The easy steps for abiogenesis keep getting easier and easier.

Meanwhile, we keep having absolutely no idea of the difficulty of the hard steps. Yes, technically that means life is easier than we expected, by some completely insignificant margin.


"we find evidence that life is more likely than expected"

But only after we really lowered our expectations in the first place. I have an old book, about the Viking Mars lander, describing the technical details, before the rover succesfully landed on mars. It is full of optimism and a strong expectation, that it will find evidence of at least bacteria.

And before we had strong telescopes and rockets, there was a strong expectation, that Mars has developed life.

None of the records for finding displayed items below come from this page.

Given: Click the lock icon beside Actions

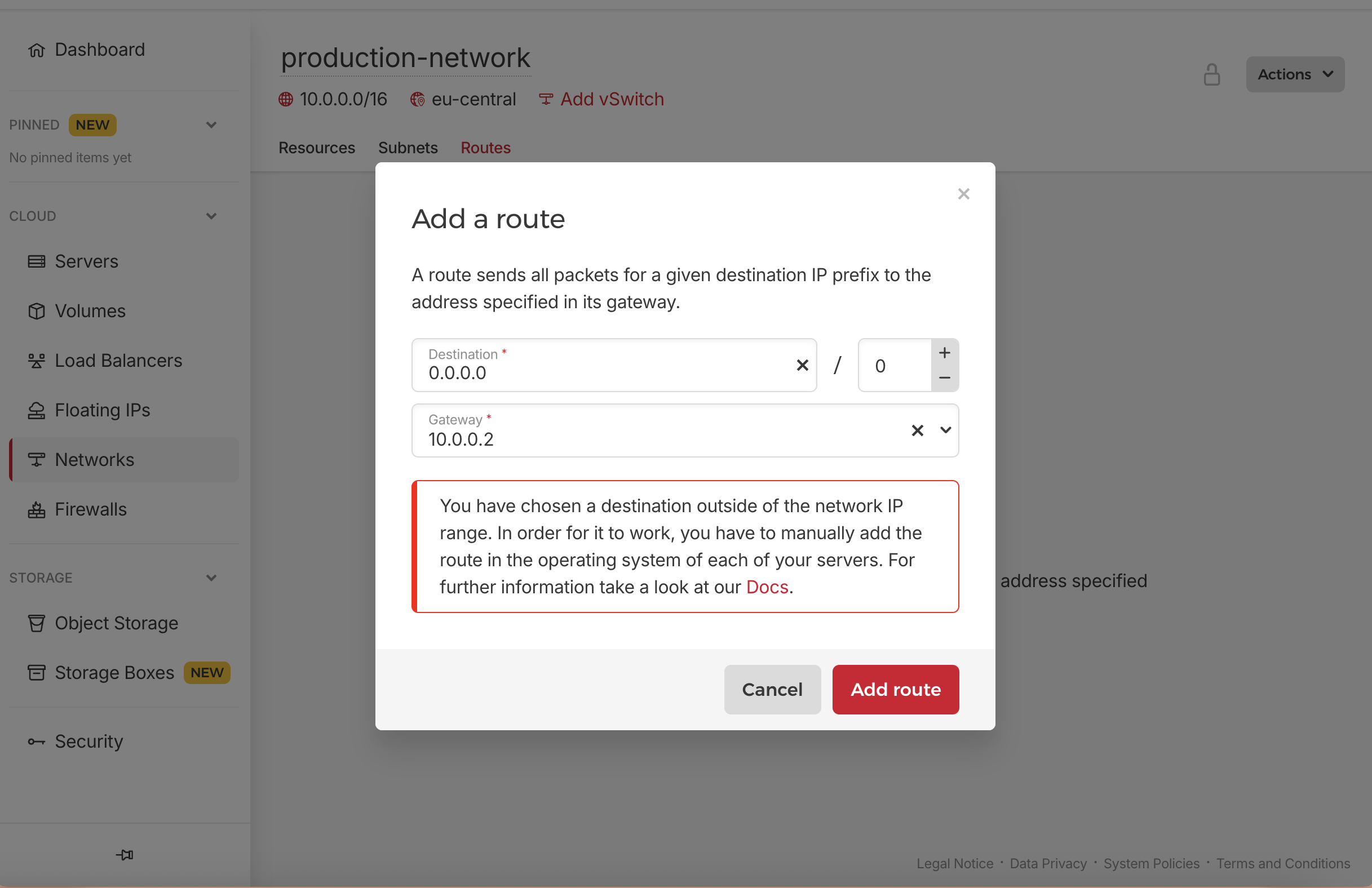Looking at the screenshot, I should [1211, 74].
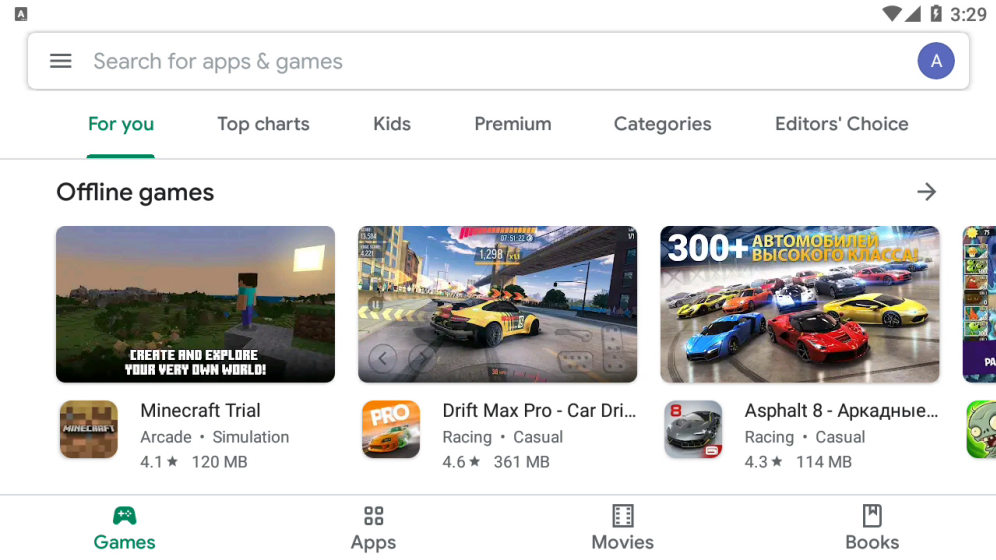Screen dimensions: 996x560
Task: Tap the account avatar icon
Action: tap(936, 61)
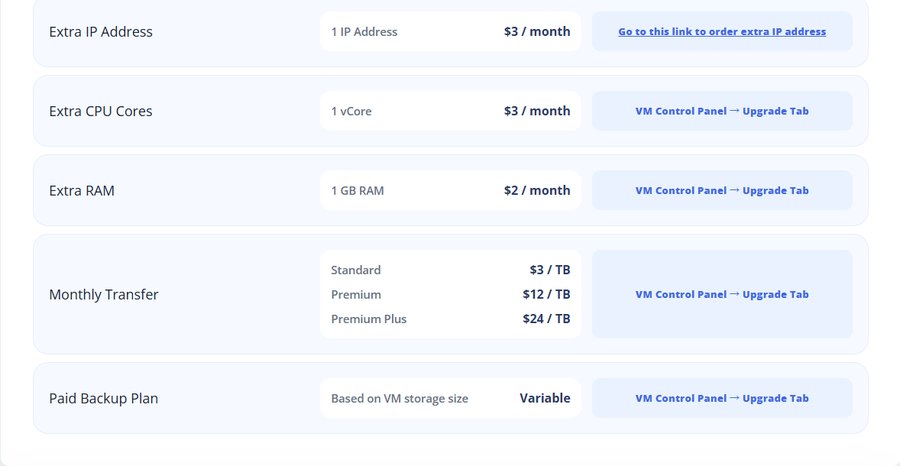Screen dimensions: 900x466
Task: Select the Monthly Transfer heading
Action: coord(104,294)
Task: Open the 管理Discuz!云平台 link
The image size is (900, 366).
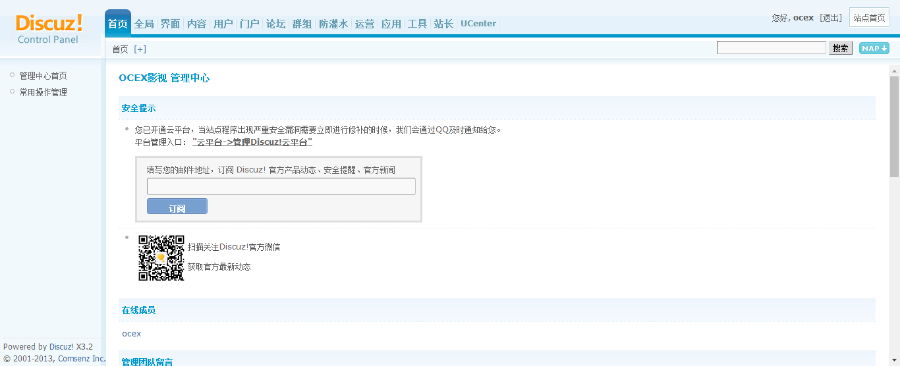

We know, that bacteria can survive in stasis mode on asteroids - yet we have not found life on any other planet.


Those original expectations weren’t based on evidence though.


You call these factors "circumstantial evidence", but they are only circumstantial evidence if our ideas about what allows/causes/etc life are correct, which we have not validated at all.

If we can't promote abiogenesis in a lab our understanding is clearly limited, which is itself surprising. How many other processes in nature have we observed and not been able to replicate ourselves (or at least make progress towards replicating)?


We’ve also found water on the moon.

And we know at least one Jupiter satellite has water.

So that’s at least 4 bodies in the solar system that have water and all the bodies where we have successfully landed more than 1 rover have or had water (earth, moon, mars).

Every body where we could have discovered water, we have discovered water. Seems like bayes theorem indicates that water is also probably highly available in the universe.


I would turn this argument around and say if life elsewhere is more likely, than it should be more likely that life from beyond has found us. If the likelihood of life elsewhere is so high that it has to be true, to me it would also be true that life should have found us by now


I really don’t think people are talking about intelligent life here.